-- PROBLEM REQUIREMENTS --
Transcribe exactly the line that contains "October 2013 (476, 1843)" and every line after it to the end of the entries, and nothing more.
[DATA FOR PROCESSING — start]
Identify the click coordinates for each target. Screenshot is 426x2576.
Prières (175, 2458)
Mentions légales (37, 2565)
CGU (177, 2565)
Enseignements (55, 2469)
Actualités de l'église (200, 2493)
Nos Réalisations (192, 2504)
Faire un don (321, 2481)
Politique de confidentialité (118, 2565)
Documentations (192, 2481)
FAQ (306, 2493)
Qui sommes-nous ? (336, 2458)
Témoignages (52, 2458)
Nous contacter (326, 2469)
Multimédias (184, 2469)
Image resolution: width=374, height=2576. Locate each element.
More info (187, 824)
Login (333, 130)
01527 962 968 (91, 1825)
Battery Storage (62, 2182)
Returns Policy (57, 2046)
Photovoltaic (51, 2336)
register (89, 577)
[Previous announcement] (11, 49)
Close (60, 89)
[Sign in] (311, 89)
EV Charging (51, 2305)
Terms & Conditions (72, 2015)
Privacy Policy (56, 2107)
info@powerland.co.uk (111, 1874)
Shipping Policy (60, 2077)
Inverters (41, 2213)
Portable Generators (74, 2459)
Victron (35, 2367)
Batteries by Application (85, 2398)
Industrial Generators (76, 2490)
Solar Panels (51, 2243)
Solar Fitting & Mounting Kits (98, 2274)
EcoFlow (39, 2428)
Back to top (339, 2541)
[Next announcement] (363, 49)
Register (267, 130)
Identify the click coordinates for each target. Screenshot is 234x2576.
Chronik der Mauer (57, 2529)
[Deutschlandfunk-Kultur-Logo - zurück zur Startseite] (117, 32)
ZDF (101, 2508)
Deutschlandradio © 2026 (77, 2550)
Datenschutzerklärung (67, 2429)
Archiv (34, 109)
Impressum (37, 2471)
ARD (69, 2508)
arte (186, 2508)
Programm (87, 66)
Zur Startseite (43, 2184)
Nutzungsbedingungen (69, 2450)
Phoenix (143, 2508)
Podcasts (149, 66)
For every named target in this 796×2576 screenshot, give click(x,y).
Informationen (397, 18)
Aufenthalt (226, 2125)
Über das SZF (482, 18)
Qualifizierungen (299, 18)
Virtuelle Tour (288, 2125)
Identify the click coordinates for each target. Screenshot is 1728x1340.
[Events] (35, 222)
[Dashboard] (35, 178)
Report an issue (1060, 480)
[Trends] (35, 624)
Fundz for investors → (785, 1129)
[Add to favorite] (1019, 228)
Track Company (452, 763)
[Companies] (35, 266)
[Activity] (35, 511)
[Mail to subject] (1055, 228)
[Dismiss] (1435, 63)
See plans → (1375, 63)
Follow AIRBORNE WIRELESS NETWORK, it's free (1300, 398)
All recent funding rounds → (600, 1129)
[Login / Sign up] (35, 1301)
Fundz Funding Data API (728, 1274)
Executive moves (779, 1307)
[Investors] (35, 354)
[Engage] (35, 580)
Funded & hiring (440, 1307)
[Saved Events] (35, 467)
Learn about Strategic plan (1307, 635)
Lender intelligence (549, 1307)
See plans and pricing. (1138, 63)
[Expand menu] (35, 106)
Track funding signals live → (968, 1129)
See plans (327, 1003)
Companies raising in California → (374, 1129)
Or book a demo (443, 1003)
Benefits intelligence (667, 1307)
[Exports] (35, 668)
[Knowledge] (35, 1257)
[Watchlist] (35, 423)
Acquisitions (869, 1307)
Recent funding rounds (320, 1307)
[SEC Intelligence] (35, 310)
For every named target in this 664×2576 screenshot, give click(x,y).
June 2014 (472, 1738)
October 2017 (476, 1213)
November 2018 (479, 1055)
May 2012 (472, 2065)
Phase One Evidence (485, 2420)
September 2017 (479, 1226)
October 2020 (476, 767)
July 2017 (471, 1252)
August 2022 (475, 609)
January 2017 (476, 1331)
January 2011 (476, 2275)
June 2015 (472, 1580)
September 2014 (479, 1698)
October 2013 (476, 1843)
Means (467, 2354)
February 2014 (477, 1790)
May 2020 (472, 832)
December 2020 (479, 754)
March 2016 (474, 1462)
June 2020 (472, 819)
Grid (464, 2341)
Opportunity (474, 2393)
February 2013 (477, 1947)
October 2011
[DATA FOR PROCESSING — finish]
-- WRITTEN SOLUTION --
October 2013 (476, 1843)
Means (467, 2354)
February 2014 (477, 1790)
May 2020 (472, 832)
December 2020 (479, 754)
March 2016 (474, 1462)
June 2020 (472, 819)
Grid (464, 2341)
Opportunity (474, 2393)
February 2013 (477, 1947)
October 2011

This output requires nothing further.